### TEXT PROVIDED
• • • • • • •

Thursday, May 28, 2009

Sotomayor: no racist, no writer

Two notes on the statement by Sonia Sotomayor that has led to gleeful charges by such champions of equality as Rush Limbaugh and Newt Gingrich that she is a "racist":
I would hope that a wise Latina woman with the richness of her experiences would more often than not reach a better conclusion than a white male who hasn't lived that life.
First: in context, the statement seems to refer specifically to cases of race and sex discrimination. The subtopic was set in place one paragraph above the one in which the controversial sentence appears:
In our private conversations, Judge Cedarbaum has pointed out to me that seminal decisions in race and sex discrimination cases have come from Supreme Courts composed exclusively of white males.
Immediately following the "wise Latina" sentence comes this:
Let us not forget that wise men like Oliver Wendell Holmes and Justice Cardozo voted on cases which upheld both sex and race discrimination in our society. Until 1972, no Supreme Court case ever upheld the claim of a woman in a gender discrimination case.
More broadly, Judge Sotomayer acknowledged that no given individual on the bench should be taken as a representative of an ethnicity, while highlighting research indicating that women and minorities on the bench are more likely to be sympathetic to issues of discrimination. Unexceptionable.

• • • • • • •

### ENTRIES SUPPLIED
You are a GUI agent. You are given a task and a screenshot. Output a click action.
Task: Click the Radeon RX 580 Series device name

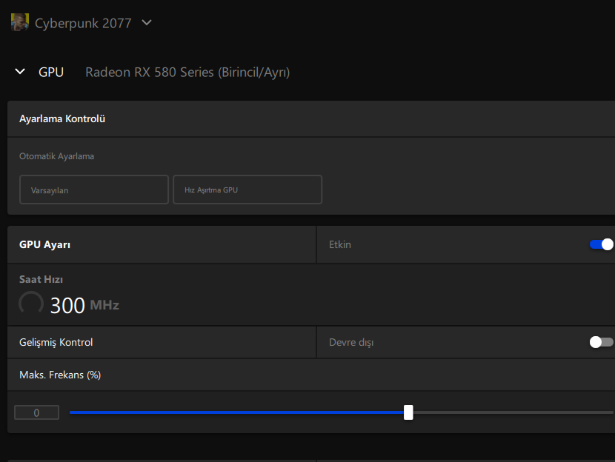[187, 72]
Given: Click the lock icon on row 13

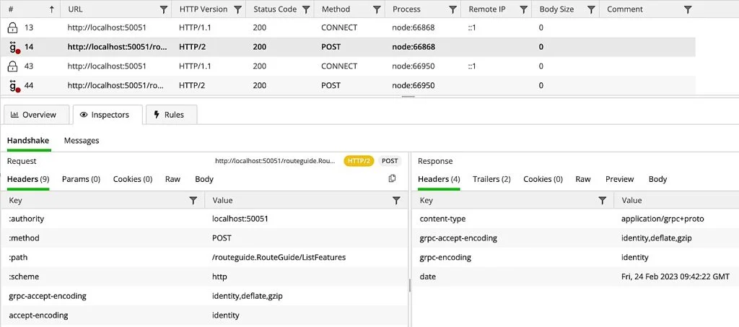Looking at the screenshot, I should (x=12, y=27).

• • • • • • •

### EXERCISE OBJECTIVE
Can you quote the entire Sotomayor post from above, word for word?

### EXERCISE OUTPUT
Thursday, May 28, 2009

Sotomayor: no racist, no writer

Two notes on the statement by Sonia Sotomayor that has led to gleeful charges by such champions of equality as Rush Limbaugh and Newt Gingrich that she is a "racist":
I would hope that a wise Latina woman with the richness of her experiences would more often than not reach a better conclusion than a white male who hasn't lived that life.
First: in context, the statement seems to refer specifically to cases of race and sex discrimination. The subtopic was set in place one paragraph above the one in which the controversial sentence appears:
In our private conversations, Judge Cedarbaum has pointed out to me that seminal decisions in race and sex discrimination cases have come from Supreme Courts composed exclusively of white males.
Immediately following the "wise Latina" sentence comes this:
Let us not forget that wise men like Oliver Wendell Holmes and Justice Cardozo voted on cases which upheld both sex and race discrimination in our society. Until 1972, no Supreme Court case ever upheld the claim of a woman in a gender discrimination case.
More broadly, Judge Sotomayer acknowledged that no given individual on the bench should be taken as a representative of an ethnicity, while highlighting research indicating that women and minorities on the bench are more likely to be sympathetic to issues of discrimination. Unexceptionable.